It’s hardly headline news that Google is by far the most popular search engine for users in the U.S. and most of the world. But what is headline worthy: for two of the past three months, Google has owned 67 percent of the U.S. search market.
Google hit the unprecedented search market share of 67 percent for the first time in November 2012, then dipped slightly to 66.7 percent in December, only to rebound to 67 percent in January, comScore reported.
In January 2012, Google’s search market share was still the far and away leader in the U.S., at 65.6 percent.
As we reported earlier this month, Google is the most popular search engine globally. That same report also revealed that Yandex had passed Bing to become the fourth most used search engine, behind Baidu and Yahoo, respectively.
Despite a renewed push with TV commercials promoting the Bing It On challenge, it seems U.S. users aren’t being convinced to break the Google habit. But it’s not all bad news for Google’s closest U.S. rival.
Bing reached a new milestone as well – 16.5 percent (up from 16.3 percent in December). In January 2012, Bing’s U.S. search market share stood at 15.2 percent.
Microsoft’s search engine is still miles behind Google, even when you add in Yahoo’s Bing-powered search market share. Search results powered by Google totaled 69.3 percent in January, up from 69.1 percent in December, while Bing-powered searches held steady from December at 25.6 percent.
As for Yahoo, CEO Marissa Mayer has made no secret that she’s not happy with the Microsoft-Yahoo search deal, which has seen Yahoo and Bing basically swapping search market share over the past two years, rather than eat into Google’s gigantic lead. Holding to form, Bing went up, and Yahoo went down in January.
Yahoo’s search market share dropped from 12.2 percent in December to 12.1 percent in January. Yahoo’s search market share stood at 14.1 percent in January 2012. Yahoo has lost search market share 13 out of the last 16 months and has been dropping year-over-year dating back to January 2007, when Yahoo was at 28.1 percent.
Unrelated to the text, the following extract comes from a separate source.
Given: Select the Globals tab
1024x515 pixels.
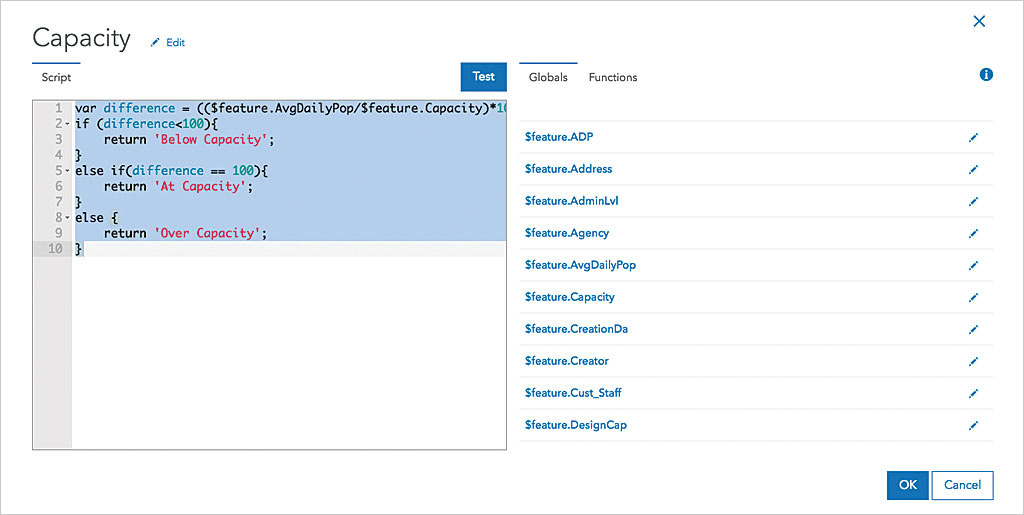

Ask’s search market share dropped to 2.8 percent in January, down from 3 percent in December. AOL also declined – from 1.8 percent in December to 1.7 percent in January.
The number of core searches jumped to 19.4 billion in January, an increase of 11 percent compared to December. Google sites led the way with 13.1 billion searches (up 11 percent) followed by Microsoft sites with 3.2 billion searches (up 12 percent), Yahoo sites with 2.3 billion (up 9 percent), Ask Network with 536 million, and AOL with 331 million (up 7 percent).